Problem statement. After locating the line with "[Facebook] (194, 17)" in the data that follows, return it and every later line exactly, up to and including the line with "Preferences [button] (88, 2546)".

Pixel coordinate grounding data
*-*-*

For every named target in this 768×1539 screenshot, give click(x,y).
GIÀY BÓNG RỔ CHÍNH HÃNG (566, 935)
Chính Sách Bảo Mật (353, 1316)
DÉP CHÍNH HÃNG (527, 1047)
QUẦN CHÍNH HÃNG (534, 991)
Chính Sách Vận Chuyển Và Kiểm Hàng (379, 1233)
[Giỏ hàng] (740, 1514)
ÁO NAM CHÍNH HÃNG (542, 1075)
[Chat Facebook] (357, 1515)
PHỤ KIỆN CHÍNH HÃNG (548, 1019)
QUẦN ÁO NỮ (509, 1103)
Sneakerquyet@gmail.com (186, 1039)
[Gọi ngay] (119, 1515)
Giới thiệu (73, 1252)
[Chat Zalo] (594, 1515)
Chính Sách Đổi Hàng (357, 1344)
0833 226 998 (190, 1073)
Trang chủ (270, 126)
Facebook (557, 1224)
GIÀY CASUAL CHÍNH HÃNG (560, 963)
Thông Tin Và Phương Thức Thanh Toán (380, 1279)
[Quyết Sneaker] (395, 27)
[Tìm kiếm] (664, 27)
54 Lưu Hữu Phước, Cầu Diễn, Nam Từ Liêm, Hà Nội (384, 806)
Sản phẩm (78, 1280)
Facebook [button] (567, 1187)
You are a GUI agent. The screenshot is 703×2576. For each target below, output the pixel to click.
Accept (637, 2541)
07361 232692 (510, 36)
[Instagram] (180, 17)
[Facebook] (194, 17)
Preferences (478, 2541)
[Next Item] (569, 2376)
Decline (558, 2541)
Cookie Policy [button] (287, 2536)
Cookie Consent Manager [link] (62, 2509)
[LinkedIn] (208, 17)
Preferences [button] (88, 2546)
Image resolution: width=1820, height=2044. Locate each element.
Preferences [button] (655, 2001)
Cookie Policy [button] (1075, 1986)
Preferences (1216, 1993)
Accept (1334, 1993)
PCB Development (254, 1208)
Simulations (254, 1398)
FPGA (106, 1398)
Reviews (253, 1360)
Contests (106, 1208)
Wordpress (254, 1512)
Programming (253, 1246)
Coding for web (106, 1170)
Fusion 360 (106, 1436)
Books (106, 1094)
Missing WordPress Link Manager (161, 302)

*-*-*

Answer box.
[Facebook] (194, 17)
Preferences (478, 2541)
[Next Item] (569, 2376)
Decline (558, 2541)
Cookie Policy [button] (287, 2536)
Cookie Consent Manager [link] (62, 2509)
[LinkedIn] (208, 17)
Preferences [button] (88, 2546)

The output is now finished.